The Wars Of Heaven

Author: Richard Currey
Publisher: Santa Fe Writer’s Project
Star Rating: 3.5/5
Date Read: May 26th, 2014
Thank you to LibraryThing and the author for providing me with a copy of this book.

The Wars of Heaven is a book of short stories and also the novella ‘The Love of a Good Woman’, in which Currey paints a picture of working class America in the twenties and thirties. He tells the story of the every day – the marriage of a train engineer to a younger woman, the life and loss of coal miners, the wanderings of an epileptic man, a young boy whose birth robs his father of the love of his life, a robber who finds himself in a snowballing misunderstanding and finally in ‘The Love of a Good Woman’ we meet Delbert Keene, who could have been given his own novel. These people live, love a bit and they suffer too much as they work their way through life.

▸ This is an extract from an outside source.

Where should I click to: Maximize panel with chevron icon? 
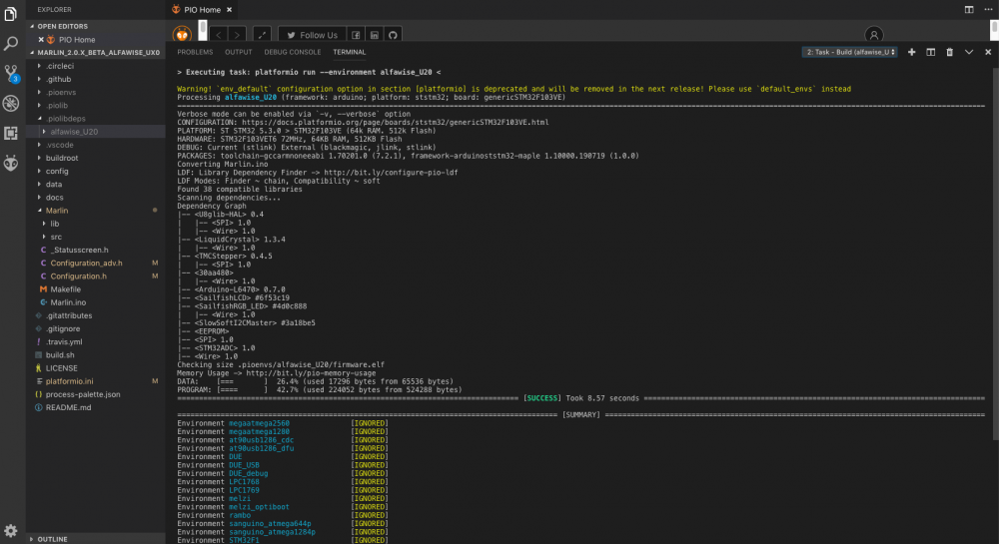pos(969,52)
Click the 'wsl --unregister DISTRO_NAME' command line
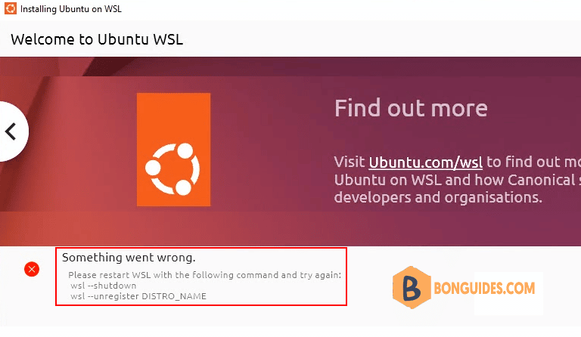 click(138, 296)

Currey brings to their stories to us, crafted with finesse and relayed in a poetic prose that draws vivid images to the forefront of the reader’s mind. Some of the stories were only a couple of pages long and it was enough, though these characters didn’t stay with me for as long the style in which they were written stood out. The novella of Delbert Keene, however, wasn’t long enough. It was engaging and funny, more than a little sad upon reflection, and Keene was a larger than life character who was just trying. It didn’t matter what for, he just tried. And you have to commend that in a person. I could have read a whole novel about him and where he went and who he spoke to and what happened next. He was an extremely interesting character, flawed and honest and I truly wonder what happened to him, as if he was someone who once existed.

These melancholic stories (there is not a great deal of hope to be found here) are presented with sensitivity and care. It is the grim reality of those times and Currey ensures you will not forget the feelings evoked, the stark images conjured. Even if you forget the stories and the characters (though I don’t think I will forget Delbert Keene) you won’t forget what you felt.